In the halcyon days of the Koch era, a derogatory term used by the Manhattanite night life cultural elites emerged which described Queensicans, Brooklynites, Staten Islanders, and the masses of suburbanites as “bridge and tunnel.” It was meant to indicate a dross lack of sophistication, point out various class differences, and it was not something you wanted to be called. Queens, in particular, was considered to be rather coarse and full of “Archie Bunkers” (a reference to the popular character from the “All in the Family” television show). As a young artist growing up in Brooklyn, my singular desire was to live in Manhattan, and my Mom would tell her friends that “he wants to be a bum in the Village.” How things have changed.
That’s the way things were, until the so called “Brooklyn Renaissance” began in the 1990’s, and the western coast of Long Island suddenly gained its modern cache when the “cool kids” began to move there from the Lower East Side, via the Williamsburg Bridge.
I’ve always ascribed to the concept of the “Megalopolis” myself. The Megalopolis has Manhattan as the dense center of a vast urban complex that stretches from Boston to Washington, wherein every location’s importance is measured by how far it is from “the City.” Having driven extensively around New England and the Mid Atlantic states over the years – I can tell you that as far as 400 miles away – highway signs begin to say “New York” with an arrow pointing the way.

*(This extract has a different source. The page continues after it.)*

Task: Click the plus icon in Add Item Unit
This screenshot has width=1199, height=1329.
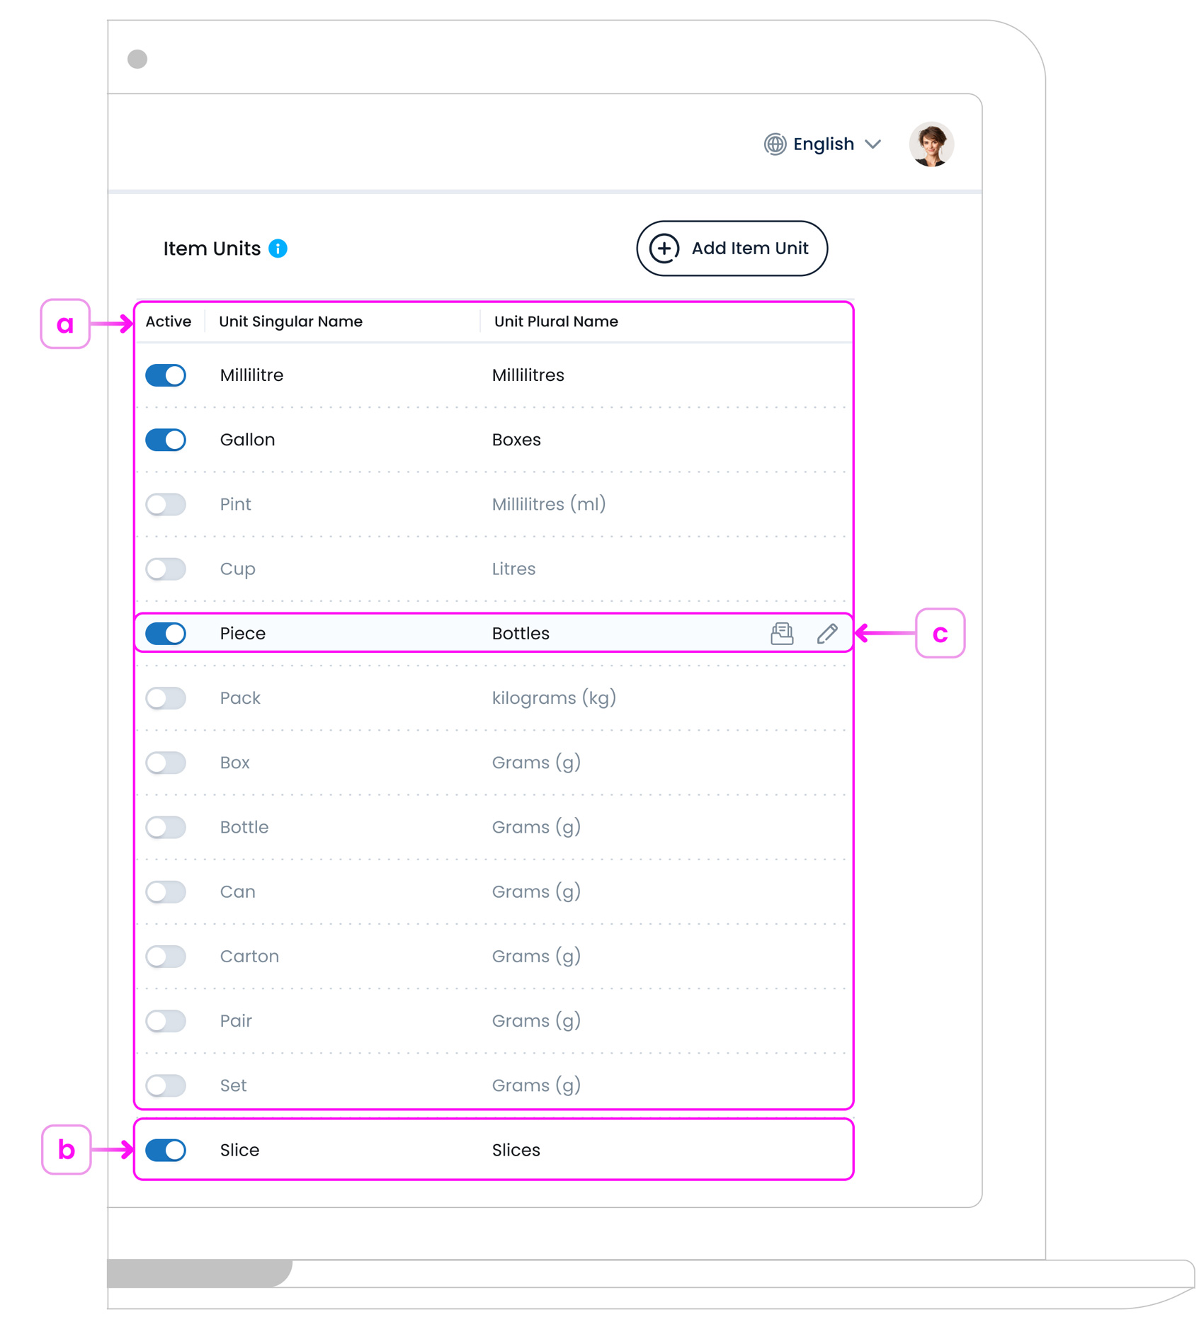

One of my little aphorisms is actually “All roads in the United States ultimately lead to New York City, and specifically to Manhattan.”
Using the reasoning that many of the “new people” offer, that “the City” is in fact the entire core of the Big Apple and not just Manhattan island, we’d have to incorporate Newark, Hoboken, Jersey City, Yonkers, and the southern reaches of White Plains and Connecticut into the arrangement. This is probably something that the Tammany crew would have eventually gotten around to if the Roosevelts hadn’t cut them off at the knees back in the early 20th century, but there you go.
I’d really like to hear a bit more from y’all on this subject, about “The City” and what that term means for you. There’s invisible cultural borders all around us. A certain section of New Jersey is where a sandwich called the “Sloppy Joe” stops being ground meat with tomato sauce and starts being a turkey, cole slaw, and russian dressing affair, and there’s a place upstate where hero sandwiches first become “Subs” and then transmogrify into “Grinders” in the Albany area, for instance.
Newtown Creek Alliance Historian Mitch Waxman lives in Astoria and blogs at Newtown Pentacle.